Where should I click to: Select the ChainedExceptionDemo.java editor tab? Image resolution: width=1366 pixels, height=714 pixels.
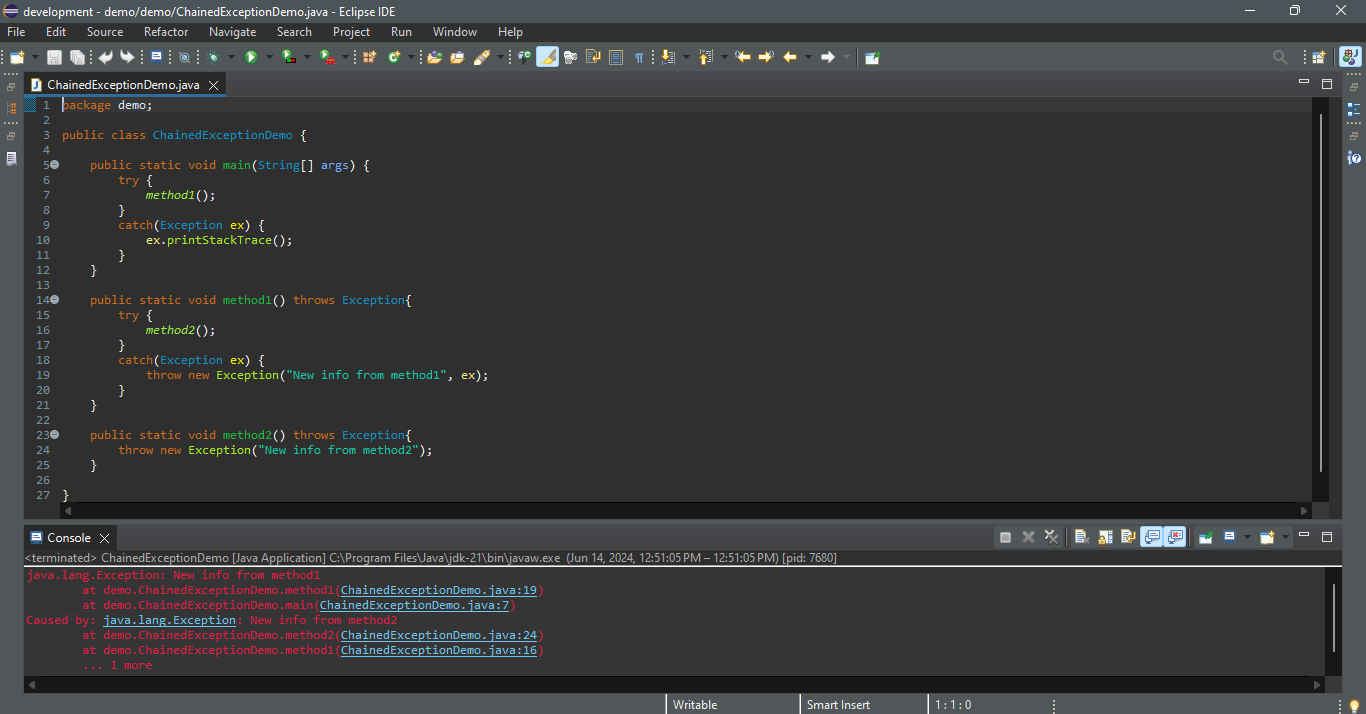pyautogui.click(x=122, y=85)
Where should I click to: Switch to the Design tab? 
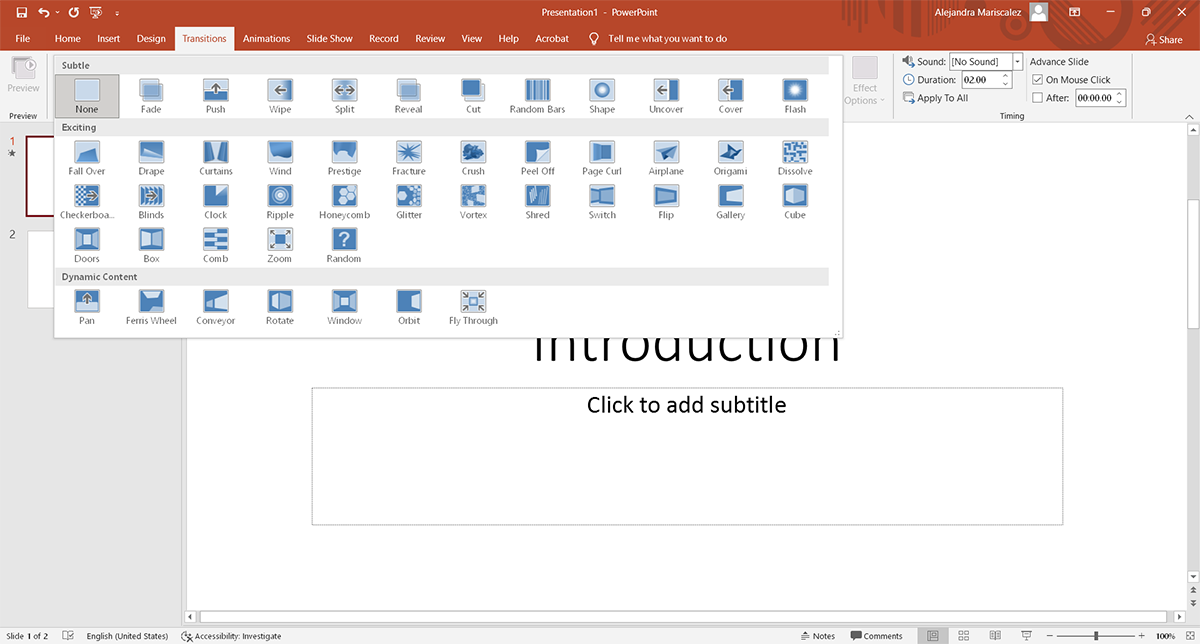point(151,39)
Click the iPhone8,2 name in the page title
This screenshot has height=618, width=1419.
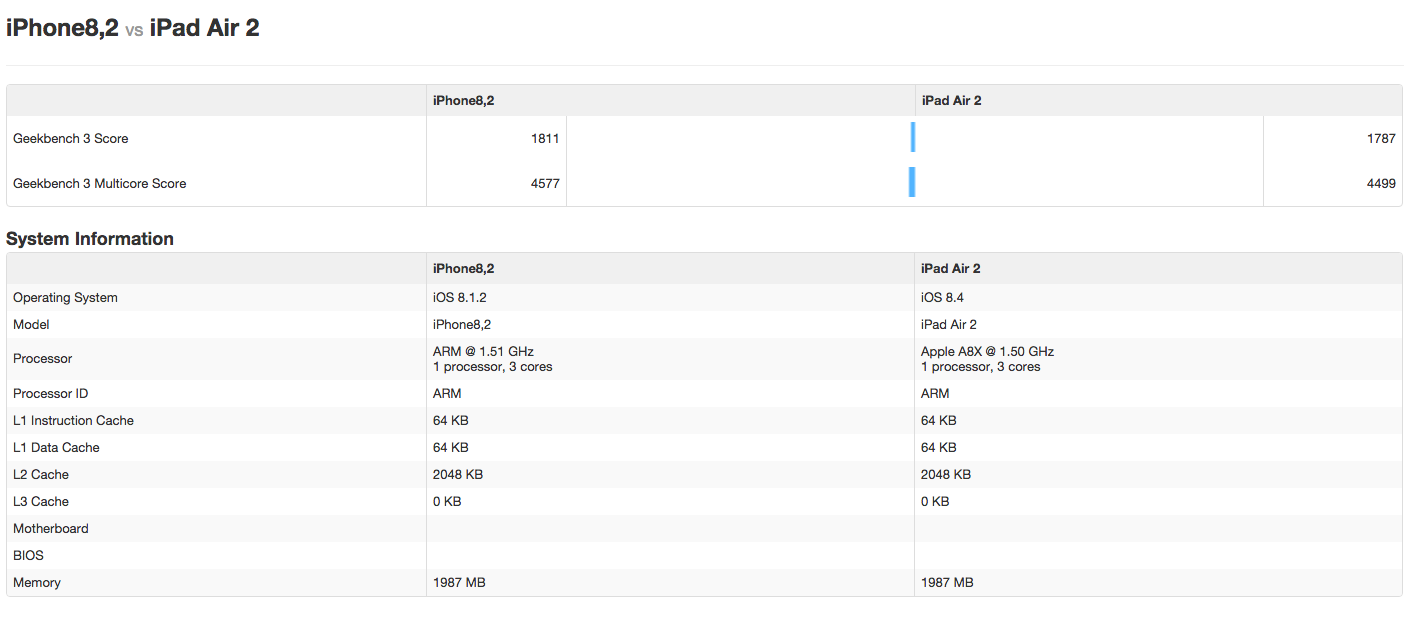click(x=62, y=28)
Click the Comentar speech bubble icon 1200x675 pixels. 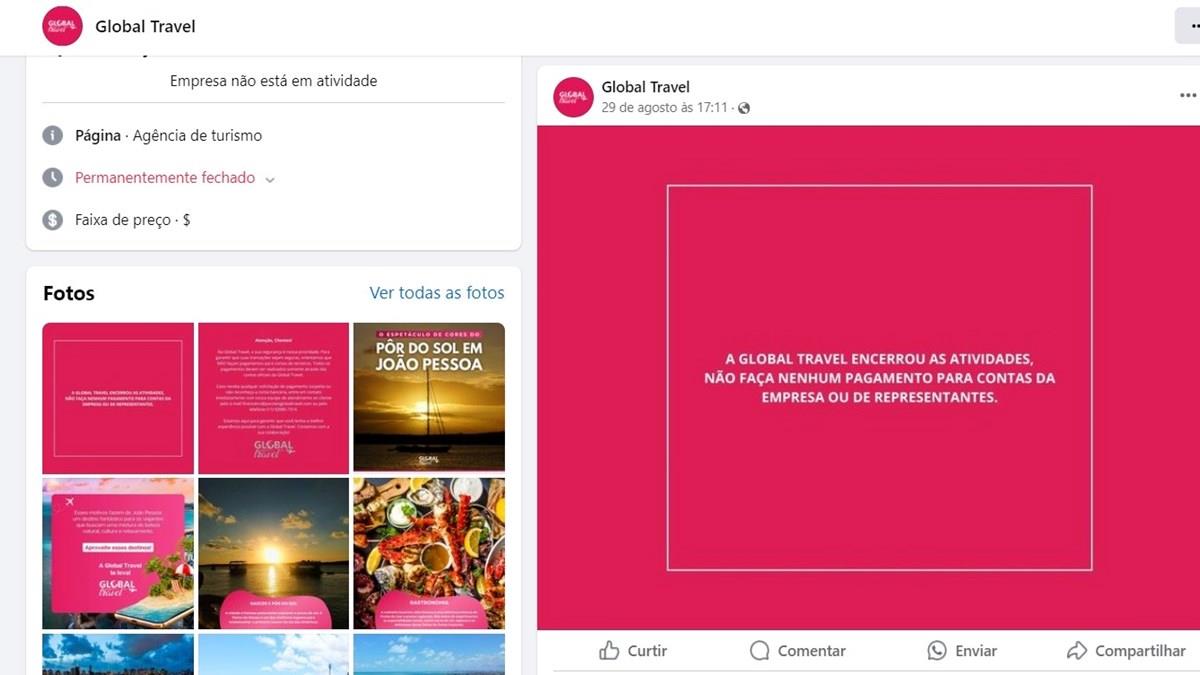(760, 651)
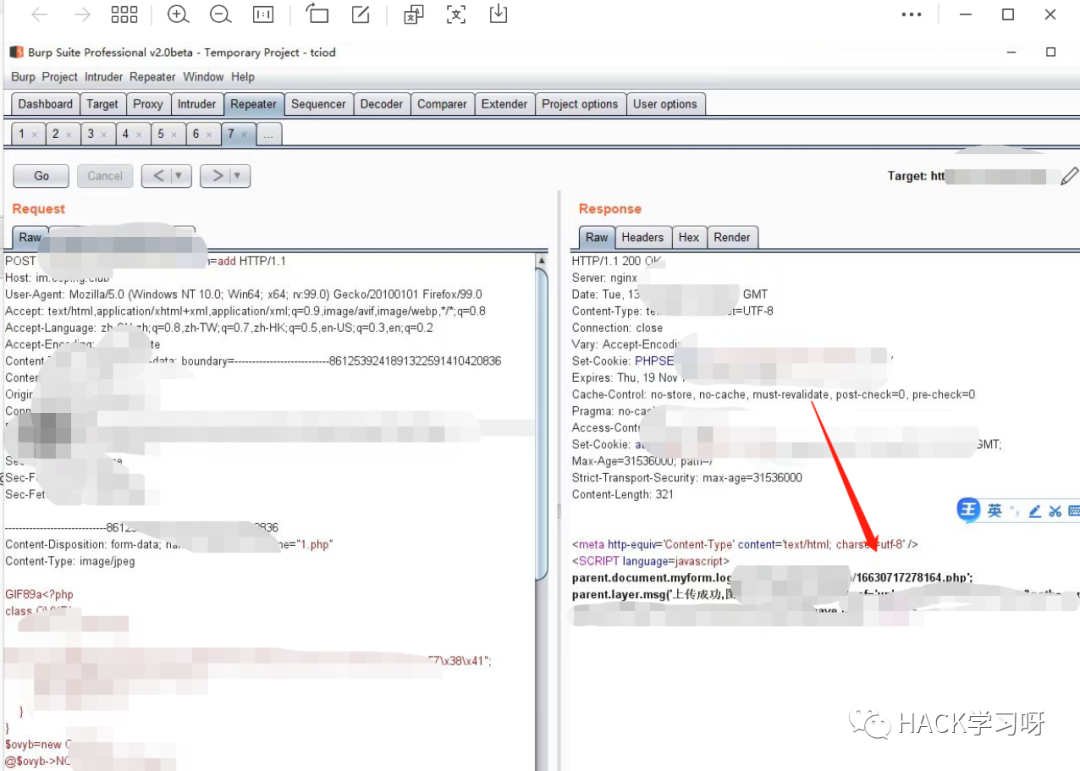1080x771 pixels.
Task: Open the Repeater menu in menu bar
Action: click(152, 77)
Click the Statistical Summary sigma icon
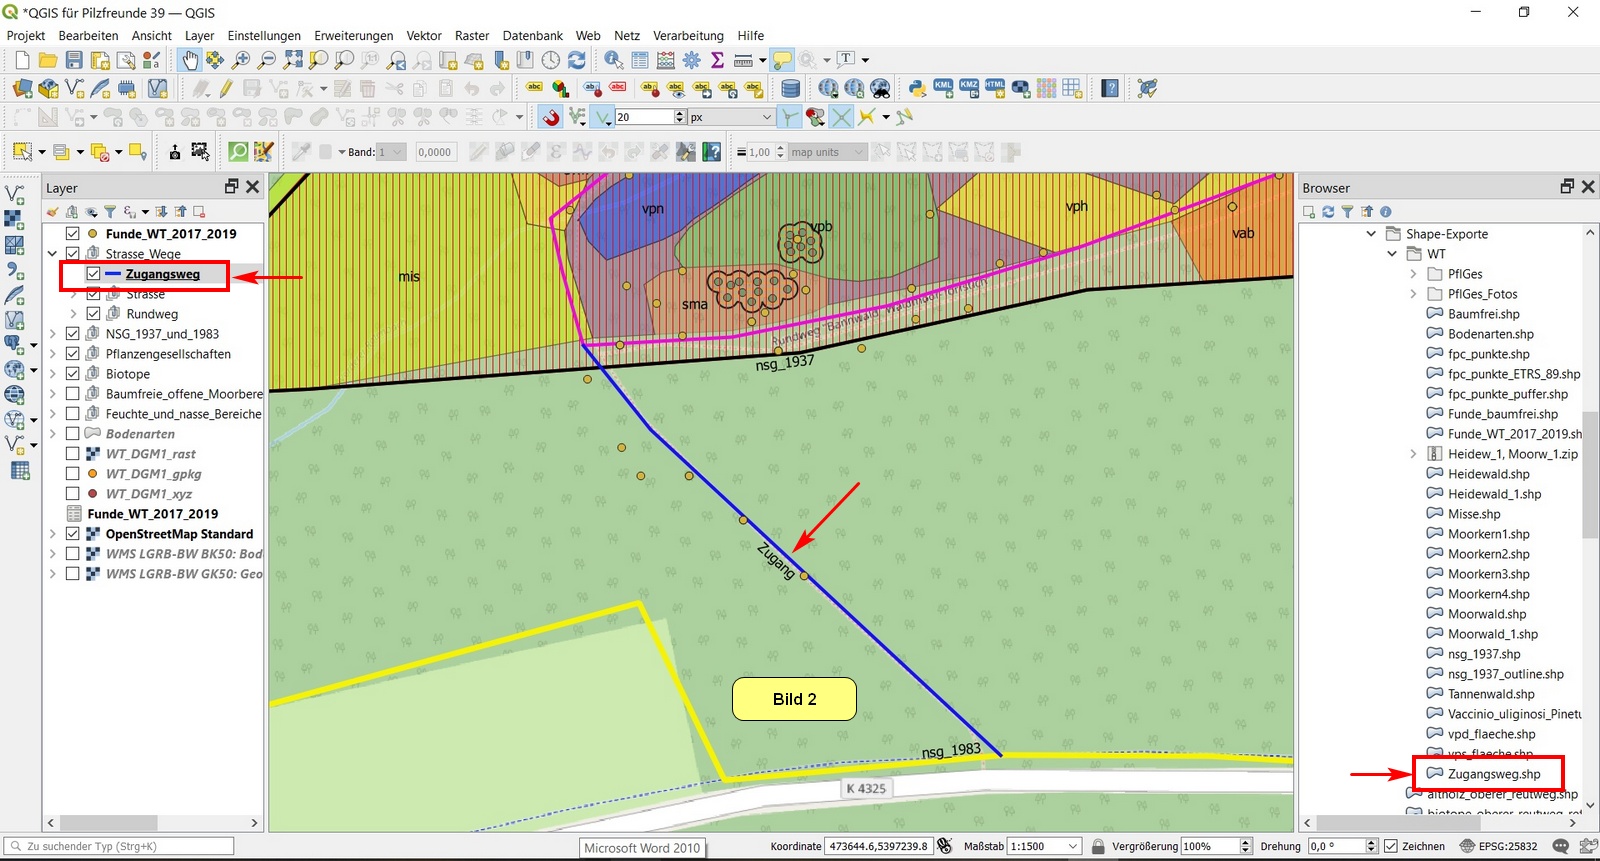Image resolution: width=1600 pixels, height=861 pixels. 717,60
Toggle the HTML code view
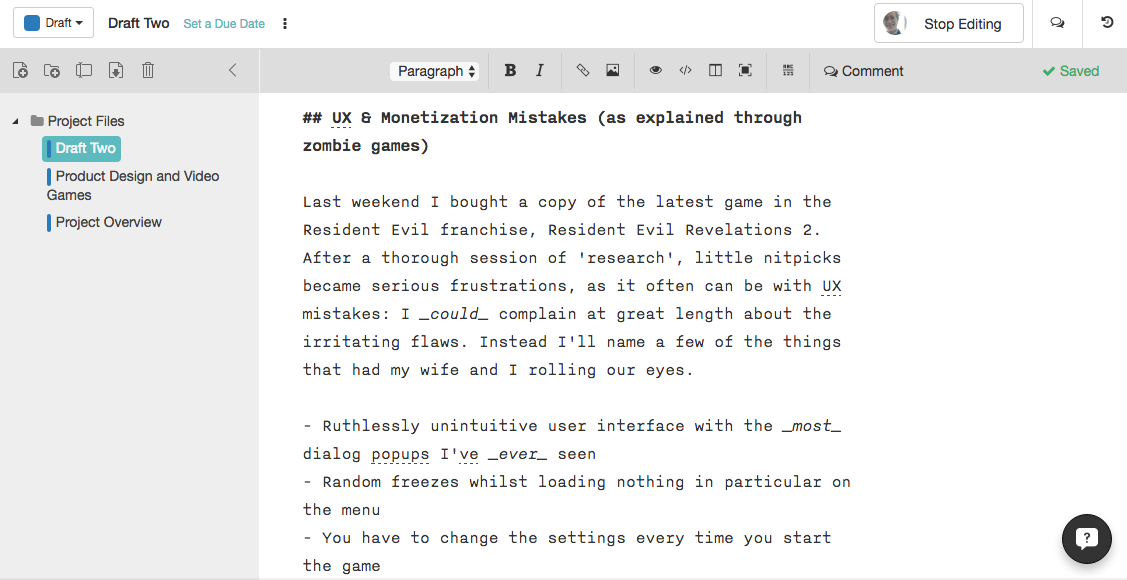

**What is needed:** Repeat the lines of the records verbatim, starting at the line containing "Click the Statistical Summary sigma icon" and stopping after the final line. Images stay out.

**Solution for this exercise:**
Click the Statistical Summary sigma icon
Image resolution: width=1600 pixels, height=861 pixels. 717,60
Toggle the HTML code view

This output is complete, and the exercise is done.